**Selected passage:**
++++++++
Are you saying there could be Viagra in my Endurance 2Nite?
Although they are most associated with ED, those supplements are also performance enhancers. For decades, unscrupulous supplement companies have put illicit or prescription drugs in their products. Many of those drugs (not the supplements) do, in fact, work. The rumor was the gameplan was to start with that until you get enough market hype and then remove them, but I've also heard some of the illicit drugs are cheap enough that they could still continue tainting them and make a profit. So even if they work, people deserve to know what they're putting in their bodies.
same with most my age...thus we're desperate for anything that will make us feel better and not have any side effects that make things worse.

The issue is that a chronic mistreatment of your body (similar to what you describe). The solution is a chronic loving of your body. Best time to start was 20 years ago. Second best time is today. I wish you luck and I can tell you: it doesn't have to be the way you describe, but it WILL take patience and a life-long commitment.

And yeah: forget supplements. Focus on good food.
++++++++
**Data segment:**

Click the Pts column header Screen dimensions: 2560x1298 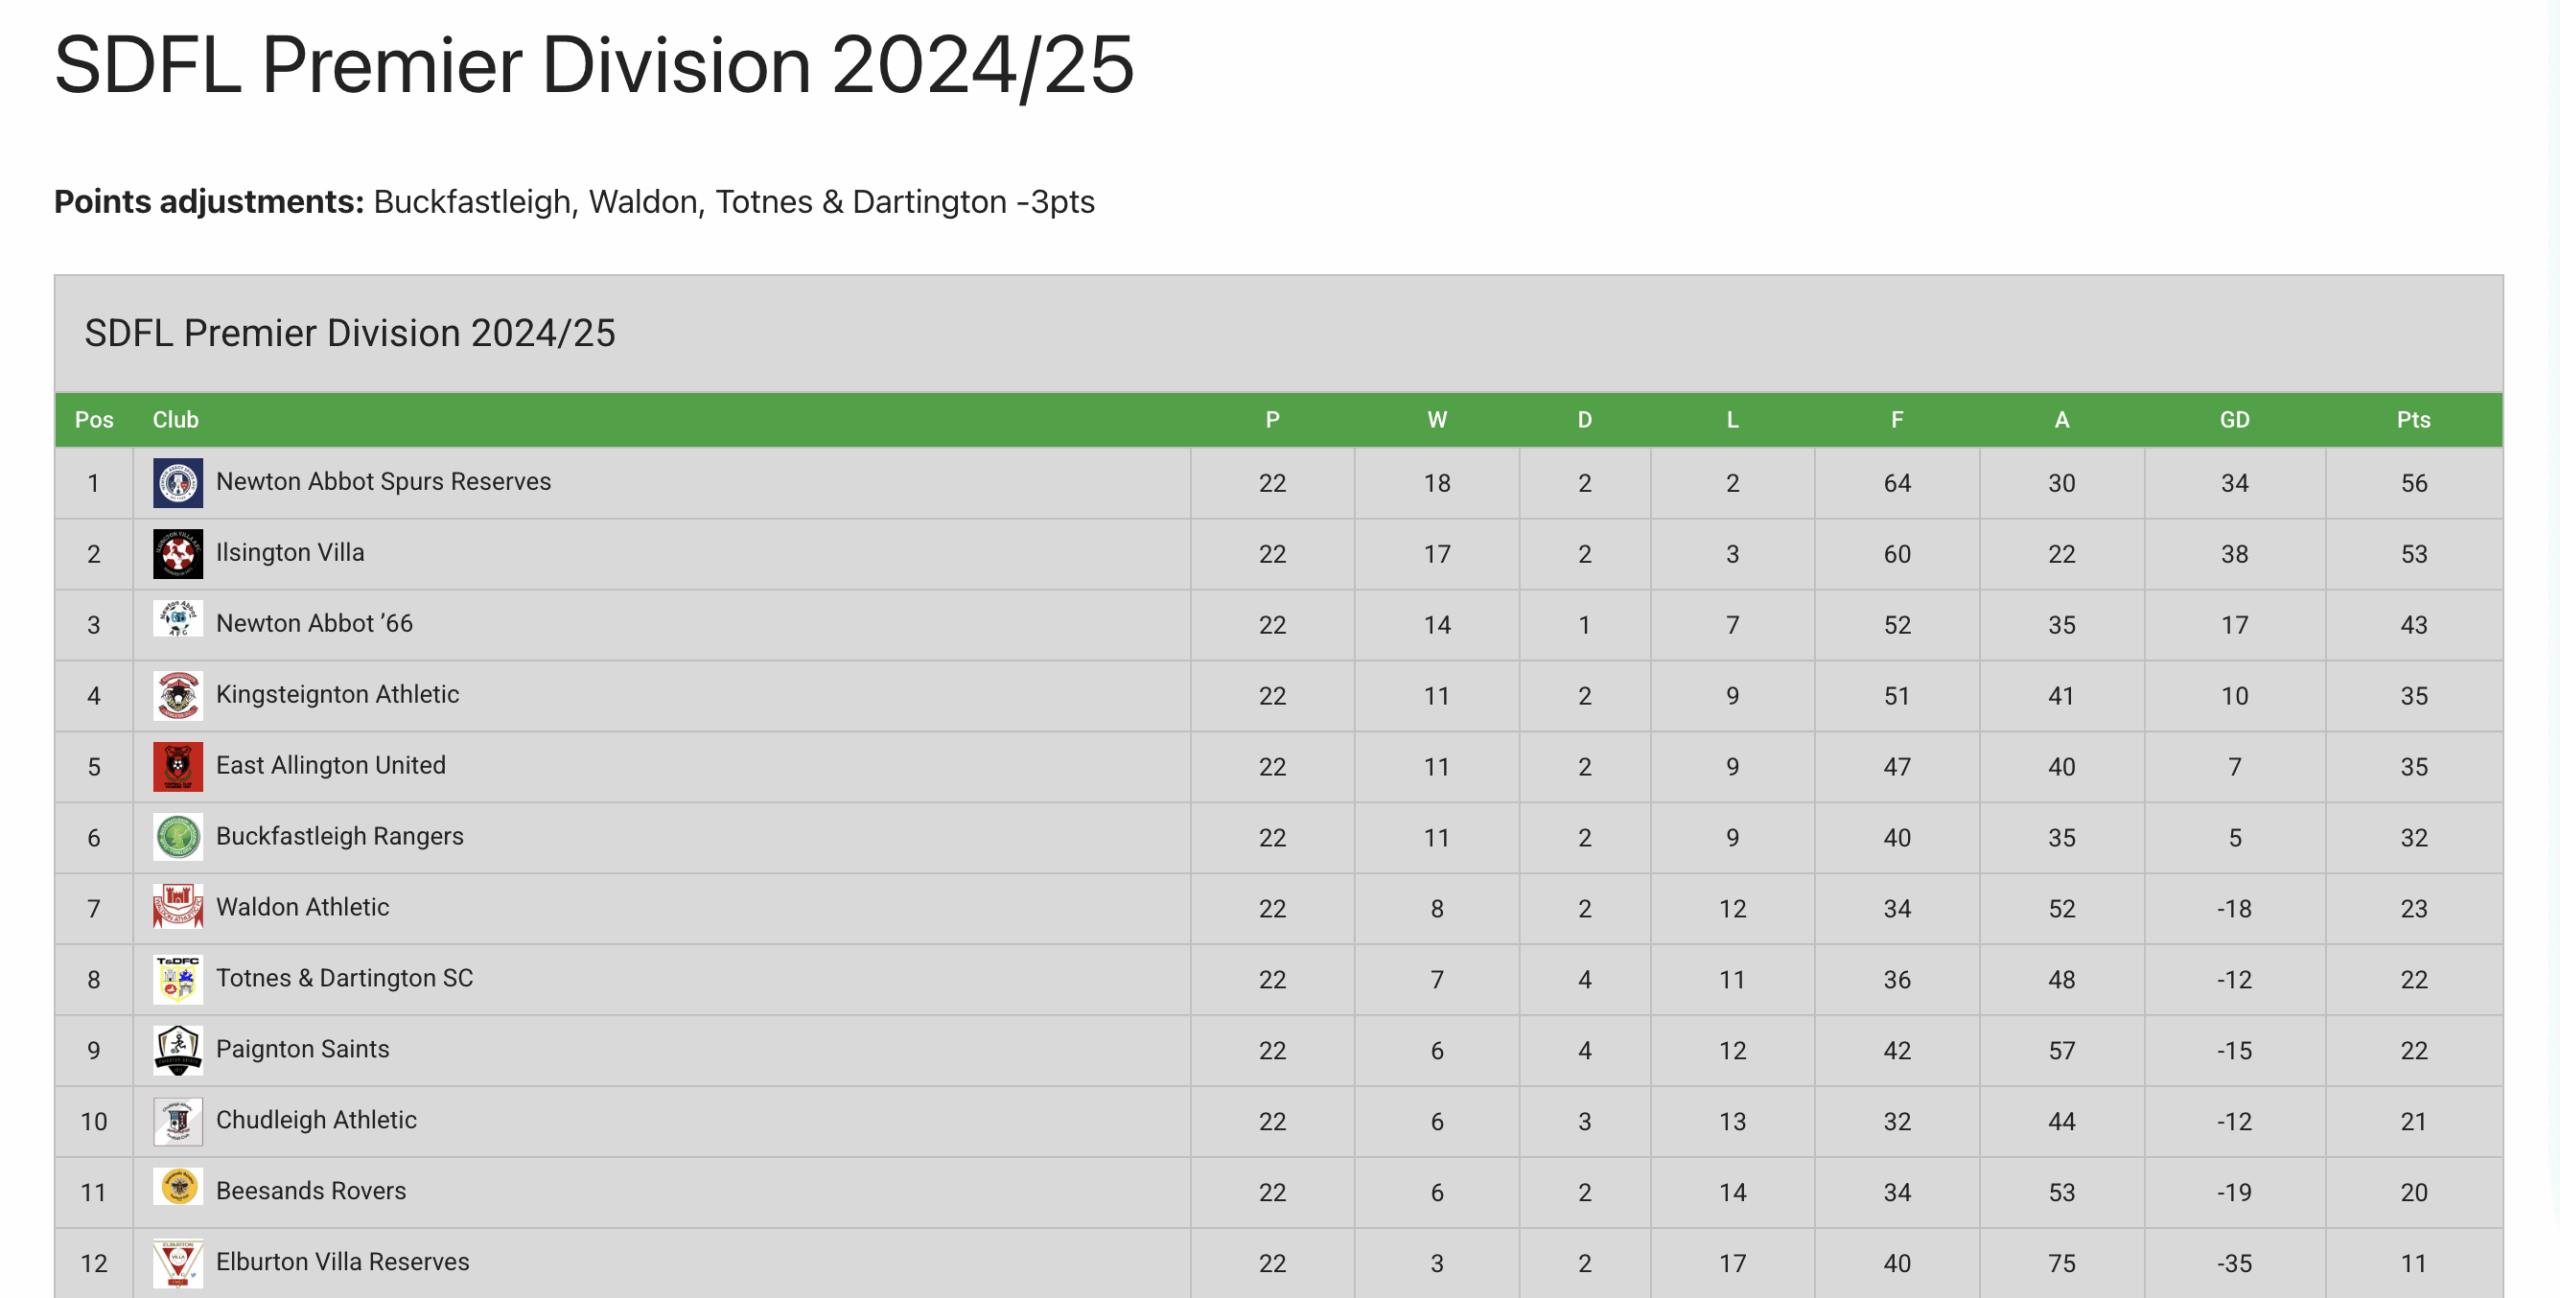click(x=2413, y=420)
++++++++
**Exercise requirements:**
Extend the discussion of supplements and health above, starting right after its final line.

**Exercise response:**
It's funny you mention chelation. The most common method (cheapest) of chelating some metal is with EDTA, which is such a strong bond that it makes it completely bio-unavailable. In fact, if your body was somehow able to break the bond and absorb the metal ion, EDTA would happily go along and find some other metal in your body to bind to. You literally take EDTA for lead poisoning, but it'll happily take calcium, copper and iron out of your body while doing it, it doesn't give a damn.
> most people would never know if you replaced their magnesium or calcium supplement with chalk.

Minerals and vitamins come from USP, which is tested and regulated and everyone in the industry gets the same quality (regardless of what they claim). It is what they say it is, if it’s USP.

Where is gets sketchy quickly is all the other stuff, like plant extracts etc

USP is an old compendium, it is not an organization! it means United States Pharmacopeia, there is an organization that manages the trademark but they do not produce pharmaceutical, nor do they enforce quality, the enforcement is delegated to the FDA.
Have you considered that your expectations of supplements not working have caused a reverse placebo effect?

I don’t take many supplements but they all work for their intended purpose.

creatine for muscle recovery and making me a tiny bit stronger

ZMA (zinc, magnesium, b6). for deeper sleep and overcoming multiday hangovers

melatonin for vivid dreams and waking up feeling more refreshed.

b12/d3 for energy

i don’t take them all every day, but they have consistently noticeable effects and have improved my quality of life.

i also just use the store brands from major retailers, and have low expectations.

More importantly when I was in my late thirties I also thought feeling shitty was just part of getting older, but it turned out I had cancer. talk to a doctor.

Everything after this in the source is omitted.